INFORMATION SUPPLIED>
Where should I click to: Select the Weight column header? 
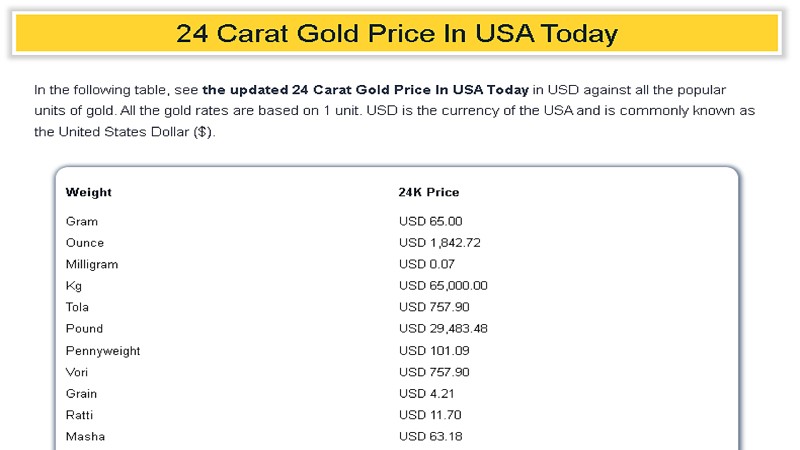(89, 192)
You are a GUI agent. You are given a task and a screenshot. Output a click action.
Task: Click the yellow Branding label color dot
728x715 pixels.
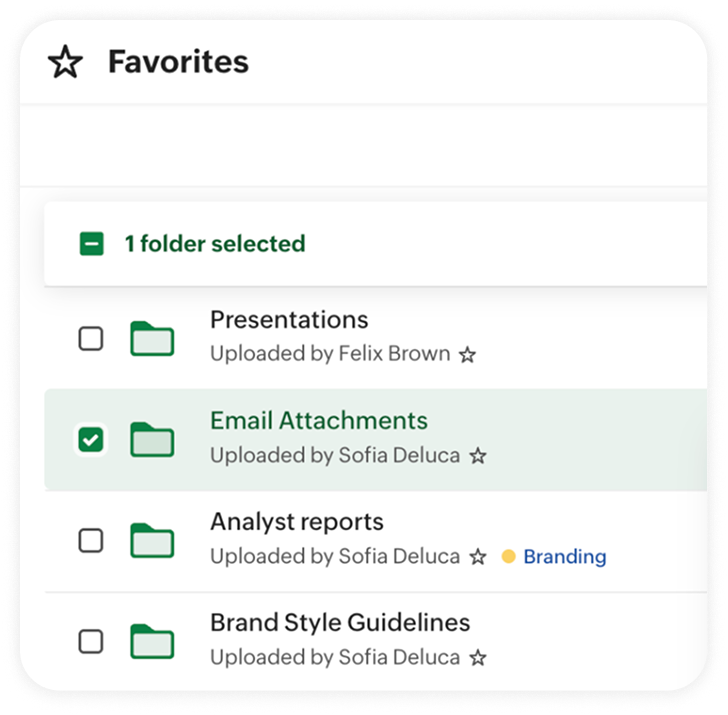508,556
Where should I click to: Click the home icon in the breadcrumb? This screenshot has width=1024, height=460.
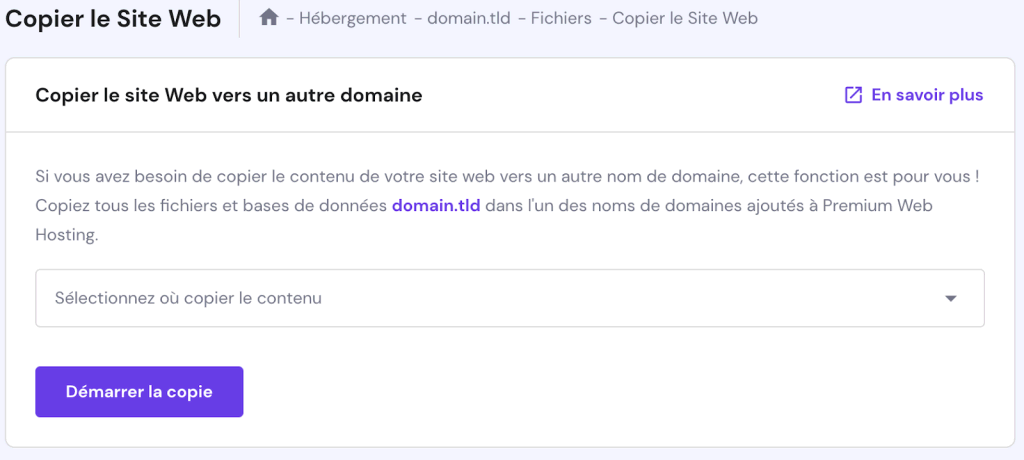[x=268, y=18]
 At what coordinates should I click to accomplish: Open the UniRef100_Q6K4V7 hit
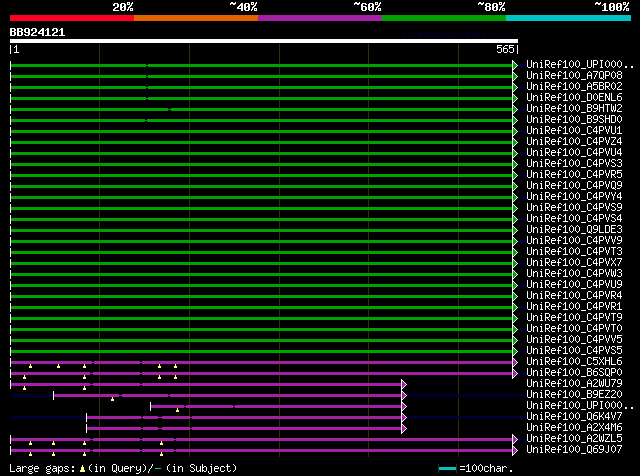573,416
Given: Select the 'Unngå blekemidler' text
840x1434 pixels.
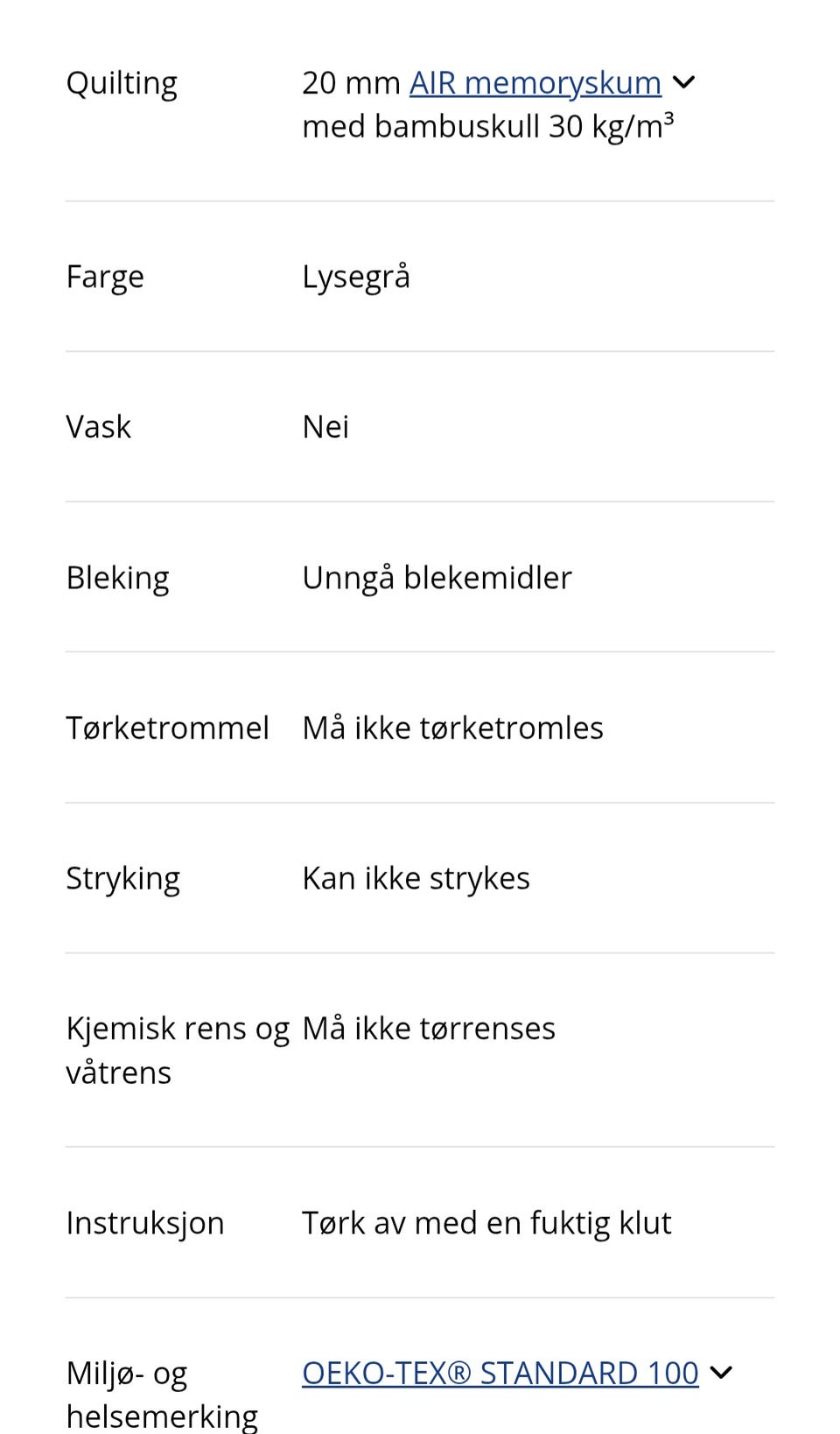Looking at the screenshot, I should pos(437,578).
--
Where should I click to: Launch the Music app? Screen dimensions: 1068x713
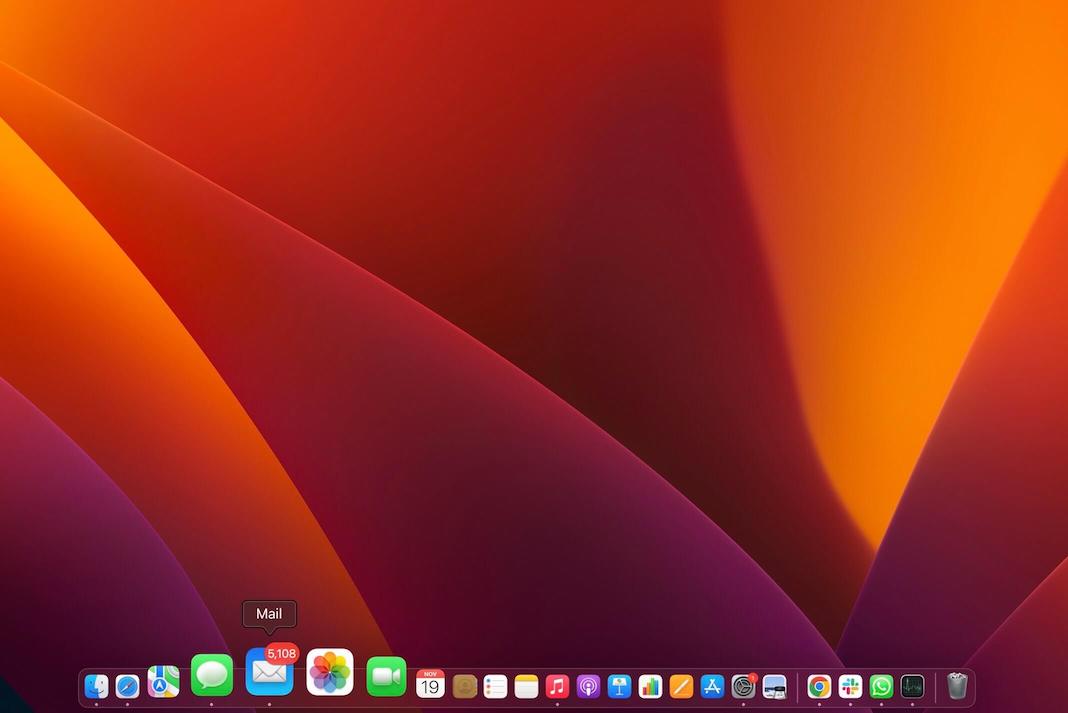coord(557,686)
...
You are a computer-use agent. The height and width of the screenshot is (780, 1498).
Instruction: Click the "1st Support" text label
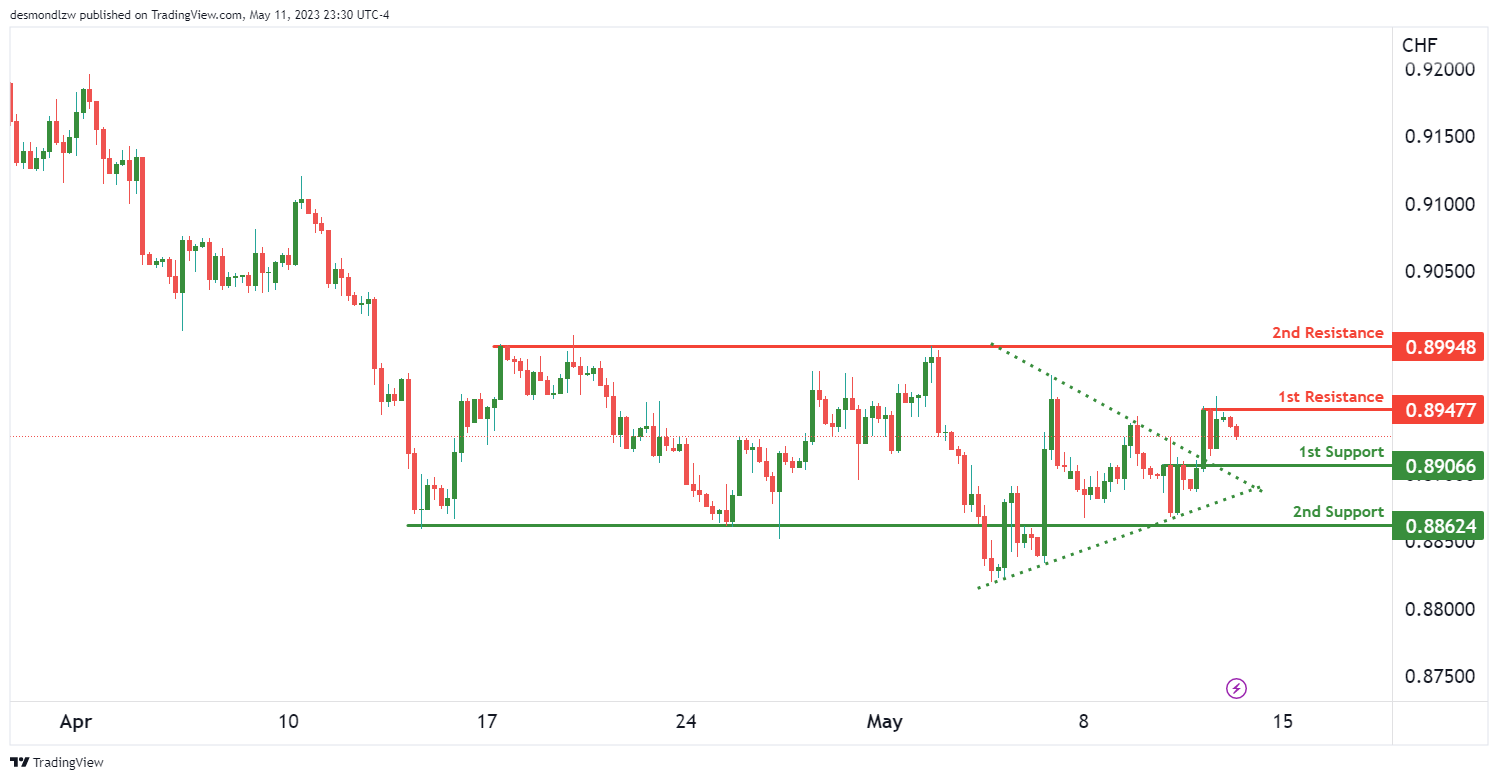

INSTRUCTIONS FOR THE TASK>
Reproduce the listing word for word, from the line containing "At what coordinates" through the line containing "Looking at the", both lines included. Leave the pictures out.

ANSWER TO THE PROBLEM>
 At what coordinates should I click to accomplish: Open the UniRef100_Q6K4V7 hit
573,416
Given: Select the 'Unngå blekemidler' text
840x1434 pixels.
Looking at the screenshot, I should pos(437,578).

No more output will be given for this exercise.